TUNEL is based on a principle that endogenous nucleic acid enzymes of apoptotic sperm are activated so that the DNA is cut into a notch or fragments of 180-200 bp having 3’-OH ends. TDT is used to transfer the dUTP labeled with fluorescent marker (e.g. Texas Red (29) and FITC (25)) to terminal 3’-OH, and then they can be observed by flow cytometry or fluorescence microscopy.
FISH uses fluorescent labeled probe to hybridize them to metaphase chromosome or interphase chromosome for detecting the abnormalities of sperm chromatin and at the same time analyzing the aneuploidy rate of chromosomes. Different probes have different colors, and several probes can be applied to the same sample.

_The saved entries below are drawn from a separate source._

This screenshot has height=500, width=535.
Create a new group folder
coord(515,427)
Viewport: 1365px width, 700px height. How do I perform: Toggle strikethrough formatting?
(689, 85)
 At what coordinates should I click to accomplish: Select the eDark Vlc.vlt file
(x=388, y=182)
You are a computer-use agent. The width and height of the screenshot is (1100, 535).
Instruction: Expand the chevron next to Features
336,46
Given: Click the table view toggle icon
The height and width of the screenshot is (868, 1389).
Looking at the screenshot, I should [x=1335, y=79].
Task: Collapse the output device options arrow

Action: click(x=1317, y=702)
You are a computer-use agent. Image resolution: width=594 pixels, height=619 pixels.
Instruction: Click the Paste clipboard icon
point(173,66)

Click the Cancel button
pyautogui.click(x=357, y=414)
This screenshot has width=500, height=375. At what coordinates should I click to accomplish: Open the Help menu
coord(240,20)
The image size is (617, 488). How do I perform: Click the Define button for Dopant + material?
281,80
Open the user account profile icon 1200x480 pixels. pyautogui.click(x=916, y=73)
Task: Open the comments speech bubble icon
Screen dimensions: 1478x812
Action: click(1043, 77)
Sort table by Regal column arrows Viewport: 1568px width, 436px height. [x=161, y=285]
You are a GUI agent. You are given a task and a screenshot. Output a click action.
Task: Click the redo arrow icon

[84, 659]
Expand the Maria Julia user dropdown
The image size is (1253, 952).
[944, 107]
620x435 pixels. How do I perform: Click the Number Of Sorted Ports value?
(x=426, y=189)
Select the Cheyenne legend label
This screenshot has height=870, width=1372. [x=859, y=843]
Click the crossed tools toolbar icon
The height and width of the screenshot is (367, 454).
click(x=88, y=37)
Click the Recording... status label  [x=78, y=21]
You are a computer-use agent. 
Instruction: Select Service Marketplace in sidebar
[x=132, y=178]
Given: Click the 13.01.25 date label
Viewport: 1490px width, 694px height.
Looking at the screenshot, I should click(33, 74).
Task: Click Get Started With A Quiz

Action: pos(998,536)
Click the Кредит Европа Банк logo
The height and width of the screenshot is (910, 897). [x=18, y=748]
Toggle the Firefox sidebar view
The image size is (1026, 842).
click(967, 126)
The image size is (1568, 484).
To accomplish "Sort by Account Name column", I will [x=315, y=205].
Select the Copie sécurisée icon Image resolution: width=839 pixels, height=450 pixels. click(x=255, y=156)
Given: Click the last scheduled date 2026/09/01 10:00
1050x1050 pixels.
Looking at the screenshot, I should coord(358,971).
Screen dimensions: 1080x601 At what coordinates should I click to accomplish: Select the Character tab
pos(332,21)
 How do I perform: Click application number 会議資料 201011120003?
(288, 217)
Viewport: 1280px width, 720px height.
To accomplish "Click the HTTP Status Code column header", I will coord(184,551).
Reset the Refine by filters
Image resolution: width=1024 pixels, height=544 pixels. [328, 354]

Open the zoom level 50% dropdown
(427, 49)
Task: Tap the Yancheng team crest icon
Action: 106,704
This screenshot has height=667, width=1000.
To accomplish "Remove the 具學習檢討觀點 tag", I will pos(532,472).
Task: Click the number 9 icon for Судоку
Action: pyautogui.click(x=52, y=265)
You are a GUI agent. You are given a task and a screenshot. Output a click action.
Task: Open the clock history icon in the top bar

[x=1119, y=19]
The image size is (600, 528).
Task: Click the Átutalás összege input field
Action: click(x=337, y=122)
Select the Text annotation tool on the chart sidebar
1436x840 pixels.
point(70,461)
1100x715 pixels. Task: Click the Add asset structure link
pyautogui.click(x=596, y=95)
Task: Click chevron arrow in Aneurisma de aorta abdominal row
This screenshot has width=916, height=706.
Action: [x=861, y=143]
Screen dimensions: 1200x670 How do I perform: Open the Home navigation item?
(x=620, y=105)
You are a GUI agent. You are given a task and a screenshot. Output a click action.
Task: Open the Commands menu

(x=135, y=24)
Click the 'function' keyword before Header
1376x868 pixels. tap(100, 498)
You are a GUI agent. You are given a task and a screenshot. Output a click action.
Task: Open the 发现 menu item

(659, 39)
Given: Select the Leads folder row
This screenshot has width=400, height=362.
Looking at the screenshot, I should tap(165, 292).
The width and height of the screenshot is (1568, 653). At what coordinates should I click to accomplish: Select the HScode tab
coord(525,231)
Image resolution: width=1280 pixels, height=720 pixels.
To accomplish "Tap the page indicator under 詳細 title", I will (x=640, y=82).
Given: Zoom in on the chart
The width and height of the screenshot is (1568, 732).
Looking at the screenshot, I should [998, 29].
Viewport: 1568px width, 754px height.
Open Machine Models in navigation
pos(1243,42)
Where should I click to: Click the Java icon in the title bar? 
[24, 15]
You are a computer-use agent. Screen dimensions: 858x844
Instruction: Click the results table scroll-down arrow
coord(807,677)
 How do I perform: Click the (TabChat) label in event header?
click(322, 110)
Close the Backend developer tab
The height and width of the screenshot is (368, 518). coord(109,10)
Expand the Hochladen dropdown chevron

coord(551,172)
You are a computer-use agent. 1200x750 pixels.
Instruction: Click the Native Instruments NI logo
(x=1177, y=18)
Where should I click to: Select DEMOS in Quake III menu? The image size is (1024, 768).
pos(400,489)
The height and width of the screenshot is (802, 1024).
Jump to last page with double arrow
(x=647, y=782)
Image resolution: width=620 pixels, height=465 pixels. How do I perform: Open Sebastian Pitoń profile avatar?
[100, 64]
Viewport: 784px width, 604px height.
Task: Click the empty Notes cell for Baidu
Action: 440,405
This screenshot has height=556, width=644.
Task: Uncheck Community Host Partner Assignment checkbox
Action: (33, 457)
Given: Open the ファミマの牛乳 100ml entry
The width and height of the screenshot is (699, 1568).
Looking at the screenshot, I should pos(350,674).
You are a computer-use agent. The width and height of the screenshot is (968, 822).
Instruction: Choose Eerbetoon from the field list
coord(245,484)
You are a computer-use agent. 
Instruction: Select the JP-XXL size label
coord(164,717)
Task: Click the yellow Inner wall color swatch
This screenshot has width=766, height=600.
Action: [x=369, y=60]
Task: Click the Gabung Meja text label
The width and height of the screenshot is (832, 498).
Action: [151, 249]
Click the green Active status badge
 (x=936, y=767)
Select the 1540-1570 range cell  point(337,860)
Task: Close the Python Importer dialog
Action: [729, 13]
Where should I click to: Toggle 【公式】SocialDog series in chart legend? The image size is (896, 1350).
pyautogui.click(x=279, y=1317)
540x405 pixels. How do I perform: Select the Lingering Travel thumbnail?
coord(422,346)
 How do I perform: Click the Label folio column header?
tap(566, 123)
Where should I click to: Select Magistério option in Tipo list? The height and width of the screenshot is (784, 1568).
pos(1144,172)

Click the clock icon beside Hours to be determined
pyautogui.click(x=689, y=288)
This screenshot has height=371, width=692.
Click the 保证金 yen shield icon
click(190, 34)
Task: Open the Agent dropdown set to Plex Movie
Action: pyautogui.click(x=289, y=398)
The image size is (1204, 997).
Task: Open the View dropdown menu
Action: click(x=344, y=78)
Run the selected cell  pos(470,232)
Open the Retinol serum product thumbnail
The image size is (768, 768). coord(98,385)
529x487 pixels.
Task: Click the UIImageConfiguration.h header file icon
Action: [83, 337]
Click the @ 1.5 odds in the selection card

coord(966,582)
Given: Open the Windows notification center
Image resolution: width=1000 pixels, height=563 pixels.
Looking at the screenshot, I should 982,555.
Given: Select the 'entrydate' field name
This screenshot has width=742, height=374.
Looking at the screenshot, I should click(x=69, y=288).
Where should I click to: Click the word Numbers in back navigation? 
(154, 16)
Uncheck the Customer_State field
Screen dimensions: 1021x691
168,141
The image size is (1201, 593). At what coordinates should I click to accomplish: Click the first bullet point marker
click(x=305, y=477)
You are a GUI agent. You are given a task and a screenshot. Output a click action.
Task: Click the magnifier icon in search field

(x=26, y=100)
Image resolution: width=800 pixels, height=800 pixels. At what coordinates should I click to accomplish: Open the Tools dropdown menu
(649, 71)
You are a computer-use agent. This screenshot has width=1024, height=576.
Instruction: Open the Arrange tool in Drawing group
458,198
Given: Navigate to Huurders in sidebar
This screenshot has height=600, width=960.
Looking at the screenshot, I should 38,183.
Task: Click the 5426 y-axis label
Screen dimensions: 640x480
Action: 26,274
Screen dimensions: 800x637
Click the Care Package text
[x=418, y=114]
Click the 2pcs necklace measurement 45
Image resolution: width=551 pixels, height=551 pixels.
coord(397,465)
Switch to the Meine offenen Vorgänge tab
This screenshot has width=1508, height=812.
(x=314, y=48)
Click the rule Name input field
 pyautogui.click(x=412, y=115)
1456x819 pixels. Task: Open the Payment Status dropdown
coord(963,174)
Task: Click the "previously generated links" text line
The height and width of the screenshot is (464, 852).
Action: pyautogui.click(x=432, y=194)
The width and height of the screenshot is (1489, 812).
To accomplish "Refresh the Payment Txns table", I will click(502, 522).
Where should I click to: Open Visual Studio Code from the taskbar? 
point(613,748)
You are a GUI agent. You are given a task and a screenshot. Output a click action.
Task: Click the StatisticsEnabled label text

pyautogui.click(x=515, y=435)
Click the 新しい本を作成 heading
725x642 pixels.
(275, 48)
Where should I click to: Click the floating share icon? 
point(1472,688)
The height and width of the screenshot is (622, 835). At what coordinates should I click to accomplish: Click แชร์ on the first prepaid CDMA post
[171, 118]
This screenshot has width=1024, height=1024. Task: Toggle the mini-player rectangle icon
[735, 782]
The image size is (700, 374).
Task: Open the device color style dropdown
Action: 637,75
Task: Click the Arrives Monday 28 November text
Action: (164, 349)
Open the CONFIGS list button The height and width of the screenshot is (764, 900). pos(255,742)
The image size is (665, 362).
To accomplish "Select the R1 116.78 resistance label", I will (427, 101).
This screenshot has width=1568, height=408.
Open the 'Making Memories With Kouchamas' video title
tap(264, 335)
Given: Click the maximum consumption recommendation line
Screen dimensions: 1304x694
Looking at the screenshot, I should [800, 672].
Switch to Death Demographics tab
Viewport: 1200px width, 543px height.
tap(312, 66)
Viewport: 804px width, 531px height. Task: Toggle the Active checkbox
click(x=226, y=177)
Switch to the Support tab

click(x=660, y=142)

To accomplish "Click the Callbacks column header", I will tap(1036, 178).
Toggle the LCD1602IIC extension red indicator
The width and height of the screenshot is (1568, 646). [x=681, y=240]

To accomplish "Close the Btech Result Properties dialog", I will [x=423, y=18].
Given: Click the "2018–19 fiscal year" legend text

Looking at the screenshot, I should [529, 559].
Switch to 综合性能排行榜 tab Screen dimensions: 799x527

With the techniques of FISH and specific probe to some chromosomes, we gained the rates of becoming amphiploid of chromosomes 1, 2, 4, 6, 9, 12, 13, 15, 16, 18, 20, 21, 22, X and Y. Katerina Chatzimeletiou et al. uesd FISH to detect chromosomal abnormalities of the sperm from a man whose wife had a partial mole, including chromosomes 13, 15, 16, 18, 21, 22, X, and Y, and found out that the semen sample analyzed had a high incidence of abnormal morphology and increased diploidy (29).
Also, we can use chromomycin A3 (CMA3), toluidine blue (TB) or aniline blue (AB) to detect the sperm chromatin integrity/maturity (30, 31). If sperm chromatin is well differentiated, it is in the form of protamine-DNA complex and will not be stained by CMA3, TB or AB; if the protamine of chromatin is defective, the sperm nucleus would be stained. Mohammad Bozlur Rahman (2011) used CMA3 staining and found out that heat stress leading to sperm damage mainly causes protamine defects (32). Furthermore, CMA3 is the most sensitive and specific test for sperm nuclear maturity (33). Besides, the fluorescent staining techniques are also applied for real-time fluorescence quantitative PCR (34) and gene chip (35) technology by using the probe with fluorescent marker to detect the target gene.
Conclusion
With the development of various technologies, more and more sperm minor structural damages are found; the mechanisms of damage to sperm by various external factors such as heavy metals, cryopreservation, drugs and drinks are better recognized than before. Sperm chromatin, DNA, multiple gene or single gene abnormalities are among the research hotspots of reproductive medicine. Detection of sperm damage not only assesses the male fertility, infertility and subclinical infertility, but also detects the integrity of sperm that are used in assisted reproductive technology. Fluorescent staining technique can detect the target substances qualitatively, quantitatively and positionally, so it is considered as an important means for detection of sperm damage. However, there are still some problems for the application of fluorescent staining in clinical settings. The typical problems are laborious staining technique, high cost of reagents, standardization, and verification of the fluorescent dyes security for assisted reproduction In spite of the aforementioned problems, fluorescent staining technique, as a new technology, will become more important in the future and will be widely used in the study of the mechanisms of various sperm damage.
Conflict of Interest
The authors declare no conflict of interest.